HOW OBAMACARE WILL CONTRIBUTE
Obamacare – assuming it survives the GOP challenge this fall – will provide the largest expansions of mental health and substance use disorder coverage in a generation, according to the Dept. of Health and Human Services.

Beginning in 2014, small businesses that offer healthcare with 50 or fewer workers and individual market plans created after Sept. 23, 2010, must cover 10 essential health benefit categories, including mental health and substance use disorder services – and cover them on a par with other medical benefits.

While most large group plans and most small group plans include coverage for some mental health and substance use disorder services, there are coverage gaps and many people don’t have federal parity protections.

Overall, 32.1 million Americans will gain access to mental health and addiction coverage, while another 30.4 million who currently have some of this coverage will gain federal parity protection, according to HHS.

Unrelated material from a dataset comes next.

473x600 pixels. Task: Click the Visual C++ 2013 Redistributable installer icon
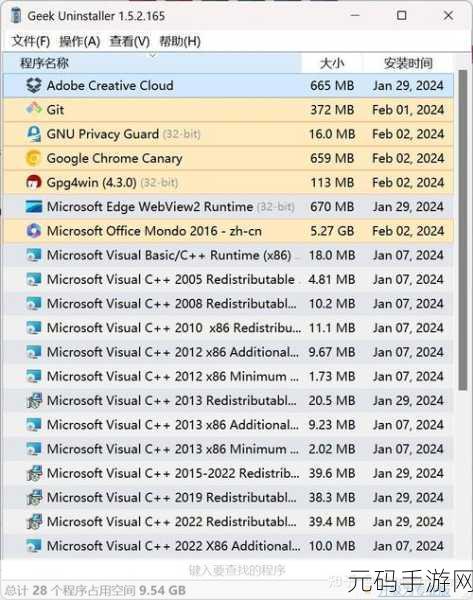(34, 401)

Judith Bentkover, an adjunct professor of community health at Brown University, said federal and state government officials have been slow to implement the Mental Health Parity and Addiction Equity Act. But she’s optimistic that “Obamacare will bring more people into the system. … I think that as people now have the means to get [mental] illnesses diagnosed and treated . . . this will be good for that segment of the population.”

“We need affirmative action for mental health since it’s been at the back of the bus for a long time,” said Kennedy. “We still to this day have persistent discrimination against people with mental issues.”

A LEGACY BROADENED
Kennedy is sponsoring a two-day event at the JFK Presidential Library in Boston on Oct. 23 and 24, to commemorate President Kennedy’s signing of the Community Mental Health Act of 1963. That landmark legislation provided federal funds for community mental health centers and paved the way for deinstitutionalization of the mentally handicapped.

“I am obviously trying to galvanize this 50th anniversary of my uncle signing this important law to try to raise the profile of where we are today, in comparison to where we were 50 years ago, and try to create the environment whereby this cannot be something that is slipped under the rug,” Patrick Kennedy said.

The son of the late Sen. Edward M. Kennedy of Massachusetts, Kennedy is more than familiar with mental health and drug addiction problems. In May 2006, while a member of Congress, he crashed his car into a traffic barrier on Capitol Hill in the early morning hours. He said at the time he was apparently disoriented because he had been taking Ambien, the sleeping pill, and another medication.

Kennedy has acknowledged being treated for cocaine use as a teenager and abusing drugs and alcohol while a student at Providence College. He sought treatment for an OxyContin addiction in 2006. In a March 7, 2008, speech to the Cleveland City Club, he admitted having bipolar disorder and being a recovering alcoholic.

Kennedy, 46, served in the House from 1995 to 2011. He’s since been advocating for mental health and addiction treatment causes. He is co-founder of One Mind for Research, which seeks to increase resources and efficiency in brain disorder research.

Kennedy said he’s had the support of his wife, Amy Petitgout, and other family members in battling personal health problems. “I am in a good place in my mental health,” he said.

He also said, “I have a chronic illness, which means I can only address it on a day-to-day basis. I’m never cured. My first priority every day is to make sure my own mental health is in good shape.”